Budget allocation for higher education shrank over last five years affecting its quality and expansion as well as improvement of infrastructure and other facilities. Lower allocation for higher education has been negatively impacting research, recruitment of teachers, infrastructure, quality of education and professional skills, academics have said.
Standard of education in public universities has declined sharply in recent years while student enrolment doubled in the last seven years, say experts as well as a number of studies and global rankings. ‘The current allocation for higher education, which is less than 0.25 per cent of GDP, is insufficient, while many Asian and European countries spend .50 to 1.25 of their GDP on tertiary education,’ said University Grants Commission chairman AK Azad Chowdhury.
‘The purpose of higher education is to generate and innovate knowledge and at the same time to build up skilled manpower. In absence of an adequate budget, it is impossible to achieve such goals,’ said Dhaka University professor emeritus Serajul Islam Choudhury.
The government has repeatedly claimed that it is giving utmost importance to the education sector. But in reality, non-development budgetary allocation for higher education has been reduced to 1.12 per cent in current 2014-15 fiscal from 1.26 per cent in 2010-11 fiscal in terms of percentage of total budget. In 2014-15 fiscal, higher education has been allocated Tk 1,749 crore out of the total non-development allocation of Tk 155,310 crore. In 2010-11 fiscal, total non-development budget was Tk 87,285 crore out of which higher education was allocated Tk 1,102 crore.

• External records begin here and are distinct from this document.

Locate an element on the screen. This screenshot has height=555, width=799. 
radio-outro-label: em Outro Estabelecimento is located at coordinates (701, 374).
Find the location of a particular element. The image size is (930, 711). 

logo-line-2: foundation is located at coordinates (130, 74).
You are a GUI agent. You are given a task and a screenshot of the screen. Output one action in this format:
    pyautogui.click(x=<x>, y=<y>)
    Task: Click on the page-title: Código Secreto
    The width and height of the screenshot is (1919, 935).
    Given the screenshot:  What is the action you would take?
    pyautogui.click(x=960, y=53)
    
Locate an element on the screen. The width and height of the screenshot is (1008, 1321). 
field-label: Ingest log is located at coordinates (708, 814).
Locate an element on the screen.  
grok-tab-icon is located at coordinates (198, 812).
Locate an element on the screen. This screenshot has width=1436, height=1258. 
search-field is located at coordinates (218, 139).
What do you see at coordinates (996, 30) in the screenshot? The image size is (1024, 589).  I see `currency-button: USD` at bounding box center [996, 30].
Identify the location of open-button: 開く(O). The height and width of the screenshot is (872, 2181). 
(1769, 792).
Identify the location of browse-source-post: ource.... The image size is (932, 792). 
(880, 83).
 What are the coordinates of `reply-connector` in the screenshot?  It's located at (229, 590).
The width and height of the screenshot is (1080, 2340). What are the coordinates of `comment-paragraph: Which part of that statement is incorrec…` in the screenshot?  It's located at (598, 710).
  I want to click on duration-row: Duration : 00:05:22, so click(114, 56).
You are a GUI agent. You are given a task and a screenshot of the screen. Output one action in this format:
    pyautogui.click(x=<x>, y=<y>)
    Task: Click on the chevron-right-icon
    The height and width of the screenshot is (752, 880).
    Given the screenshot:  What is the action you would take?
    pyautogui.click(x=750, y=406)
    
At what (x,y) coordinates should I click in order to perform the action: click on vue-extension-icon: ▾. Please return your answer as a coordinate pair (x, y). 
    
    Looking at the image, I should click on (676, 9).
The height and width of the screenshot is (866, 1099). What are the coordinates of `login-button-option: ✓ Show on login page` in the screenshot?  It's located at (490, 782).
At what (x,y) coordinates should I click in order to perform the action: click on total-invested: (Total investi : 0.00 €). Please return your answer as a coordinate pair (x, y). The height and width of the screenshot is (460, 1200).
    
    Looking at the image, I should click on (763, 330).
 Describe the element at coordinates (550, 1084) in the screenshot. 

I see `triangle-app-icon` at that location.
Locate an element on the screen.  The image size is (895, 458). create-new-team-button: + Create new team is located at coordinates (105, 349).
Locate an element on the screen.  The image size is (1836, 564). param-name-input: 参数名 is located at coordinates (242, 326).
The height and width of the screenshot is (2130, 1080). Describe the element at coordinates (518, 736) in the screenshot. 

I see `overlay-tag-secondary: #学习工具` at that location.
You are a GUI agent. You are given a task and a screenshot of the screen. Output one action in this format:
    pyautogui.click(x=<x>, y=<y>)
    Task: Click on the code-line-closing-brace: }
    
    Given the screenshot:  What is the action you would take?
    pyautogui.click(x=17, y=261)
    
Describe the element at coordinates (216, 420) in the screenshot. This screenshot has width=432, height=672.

At present, there are 34 public and 80 private universities in the country. Low allocation has already pushed the UGC universities into financial constraints. Public universities are facing problems in arranging salaries of teachers and staffs and accommodation for students and teachers, said immediate past UGC chairman Nazrul Islam.
Former Dhaka University vice-chancellor Emajuddin Ahmed said higher education had been ‘hugely neglected’ by successive governments which led to dwindling research work, shrinking libraries and inadequate laboratories in the public universities. All four academics said that improvement of the standard of education was directly linked to adequate funding.
Serajul and Emajuddin said that absence of adequate budget was a major reason for decline in the standard of education. Not a single Bangladeshi university is among the top 700 universities in the world, according to Quacquarelli Symonds rankings of universities, as of July 2014.